_What is needed_. Once you reach the line containing "Click the Y= 684 coordinate readout", reproduce it and every later line exactly, through the end of the data.

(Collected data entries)

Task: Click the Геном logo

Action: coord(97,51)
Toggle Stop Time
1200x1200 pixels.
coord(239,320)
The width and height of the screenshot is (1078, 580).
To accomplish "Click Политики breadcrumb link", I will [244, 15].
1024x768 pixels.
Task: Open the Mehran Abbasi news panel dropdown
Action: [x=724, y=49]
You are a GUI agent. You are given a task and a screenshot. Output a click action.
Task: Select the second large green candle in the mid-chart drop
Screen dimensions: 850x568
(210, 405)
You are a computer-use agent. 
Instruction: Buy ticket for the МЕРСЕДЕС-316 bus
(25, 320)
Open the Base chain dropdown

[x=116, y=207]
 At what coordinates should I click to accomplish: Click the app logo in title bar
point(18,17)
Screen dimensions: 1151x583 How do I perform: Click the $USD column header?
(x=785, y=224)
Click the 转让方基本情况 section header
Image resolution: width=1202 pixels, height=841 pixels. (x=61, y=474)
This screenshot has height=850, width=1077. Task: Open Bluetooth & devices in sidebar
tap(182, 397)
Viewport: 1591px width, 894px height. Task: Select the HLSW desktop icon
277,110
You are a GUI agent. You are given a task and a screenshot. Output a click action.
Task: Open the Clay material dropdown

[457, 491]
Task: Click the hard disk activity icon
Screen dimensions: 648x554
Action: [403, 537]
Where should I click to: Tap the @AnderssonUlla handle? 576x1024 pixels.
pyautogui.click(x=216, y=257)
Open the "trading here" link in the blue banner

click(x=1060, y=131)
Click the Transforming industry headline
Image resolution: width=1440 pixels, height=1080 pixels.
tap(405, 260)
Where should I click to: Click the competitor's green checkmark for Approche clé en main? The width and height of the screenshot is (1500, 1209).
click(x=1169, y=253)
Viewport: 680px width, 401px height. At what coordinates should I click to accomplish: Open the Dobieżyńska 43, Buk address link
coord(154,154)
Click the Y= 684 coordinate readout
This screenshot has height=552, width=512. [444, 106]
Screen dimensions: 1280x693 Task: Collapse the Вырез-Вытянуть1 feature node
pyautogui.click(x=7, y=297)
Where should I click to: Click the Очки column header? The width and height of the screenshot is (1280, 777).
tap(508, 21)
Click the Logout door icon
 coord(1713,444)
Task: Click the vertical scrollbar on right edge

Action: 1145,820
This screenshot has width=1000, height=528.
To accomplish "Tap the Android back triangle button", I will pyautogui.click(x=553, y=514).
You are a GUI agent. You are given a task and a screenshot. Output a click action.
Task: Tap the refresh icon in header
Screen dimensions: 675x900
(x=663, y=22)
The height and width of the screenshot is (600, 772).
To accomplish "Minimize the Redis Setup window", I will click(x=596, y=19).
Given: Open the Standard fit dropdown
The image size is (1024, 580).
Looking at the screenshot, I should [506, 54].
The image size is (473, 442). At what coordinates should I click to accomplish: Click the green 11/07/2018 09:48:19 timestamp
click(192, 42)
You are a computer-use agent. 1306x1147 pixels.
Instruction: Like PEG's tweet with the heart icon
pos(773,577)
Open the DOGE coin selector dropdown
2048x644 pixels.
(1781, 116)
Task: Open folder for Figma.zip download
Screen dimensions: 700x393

_Response_.
Click the Y= 684 coordinate readout
This screenshot has height=552, width=512. [444, 106]
Screen dimensions: 1280x693 Task: Collapse the Вырез-Вытянуть1 feature node
pyautogui.click(x=7, y=297)
Where should I click to: Click the Очки column header? The width and height of the screenshot is (1280, 777).
tap(508, 21)
Click the Logout door icon
 coord(1713,444)
Task: Click the vertical scrollbar on right edge

Action: 1145,820
This screenshot has width=1000, height=528.
To accomplish "Tap the Android back triangle button", I will pyautogui.click(x=553, y=514).
You are a GUI agent. You are given a task and a screenshot. Output a click action.
Task: Tap the refresh icon in header
Screen dimensions: 675x900
(x=663, y=22)
The height and width of the screenshot is (600, 772).
To accomplish "Minimize the Redis Setup window", I will click(x=596, y=19).
Given: Open the Standard fit dropdown
The image size is (1024, 580).
Looking at the screenshot, I should [506, 54].
The image size is (473, 442). At what coordinates should I click to accomplish: Click the green 11/07/2018 09:48:19 timestamp
click(192, 42)
You are a computer-use agent. 1306x1147 pixels.
Instruction: Like PEG's tweet with the heart icon
pos(773,577)
Open the DOGE coin selector dropdown
2048x644 pixels.
(1781, 116)
Task: Open folder for Figma.zip download
Screen dimensions: 700x393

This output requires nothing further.